• _Your instructions_
Copy out the lines of the records from the one containing "Viewport: 703px width, 275px" through the one containing "Action: click(x=254, y=149)", inclusive, keeping every character unchanged.

Items from a dataset
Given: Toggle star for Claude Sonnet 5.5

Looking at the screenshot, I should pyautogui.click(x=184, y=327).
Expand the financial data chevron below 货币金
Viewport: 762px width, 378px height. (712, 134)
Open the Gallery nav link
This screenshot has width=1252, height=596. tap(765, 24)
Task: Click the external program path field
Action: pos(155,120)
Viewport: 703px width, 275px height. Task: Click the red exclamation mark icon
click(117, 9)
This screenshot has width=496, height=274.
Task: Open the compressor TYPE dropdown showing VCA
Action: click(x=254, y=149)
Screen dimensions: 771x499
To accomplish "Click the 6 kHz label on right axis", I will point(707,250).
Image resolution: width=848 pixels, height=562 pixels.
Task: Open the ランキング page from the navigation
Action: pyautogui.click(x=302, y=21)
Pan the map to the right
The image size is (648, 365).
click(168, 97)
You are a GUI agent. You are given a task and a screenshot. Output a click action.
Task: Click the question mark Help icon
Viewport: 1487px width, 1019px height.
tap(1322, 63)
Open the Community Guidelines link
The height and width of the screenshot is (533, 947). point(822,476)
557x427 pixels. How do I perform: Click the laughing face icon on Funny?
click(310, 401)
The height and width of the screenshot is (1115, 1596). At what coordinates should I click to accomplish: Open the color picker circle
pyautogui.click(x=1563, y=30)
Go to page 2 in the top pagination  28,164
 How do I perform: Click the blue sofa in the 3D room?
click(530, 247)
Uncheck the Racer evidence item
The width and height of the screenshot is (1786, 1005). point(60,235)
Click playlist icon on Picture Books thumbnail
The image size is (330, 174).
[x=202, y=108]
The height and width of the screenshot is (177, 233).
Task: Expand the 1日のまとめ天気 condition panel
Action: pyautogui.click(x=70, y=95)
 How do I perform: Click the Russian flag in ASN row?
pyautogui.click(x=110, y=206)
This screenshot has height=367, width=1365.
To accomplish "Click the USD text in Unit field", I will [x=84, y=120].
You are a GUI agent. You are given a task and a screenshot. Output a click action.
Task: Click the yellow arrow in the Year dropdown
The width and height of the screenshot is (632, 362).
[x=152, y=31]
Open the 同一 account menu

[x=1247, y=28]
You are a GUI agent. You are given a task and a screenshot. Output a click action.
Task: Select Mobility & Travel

• _Exercise solution_
Viewport: 703px width, 275px height. Task: Click the red exclamation mark icon
click(117, 9)
This screenshot has width=496, height=274.
Task: Open the compressor TYPE dropdown showing VCA
Action: click(x=254, y=149)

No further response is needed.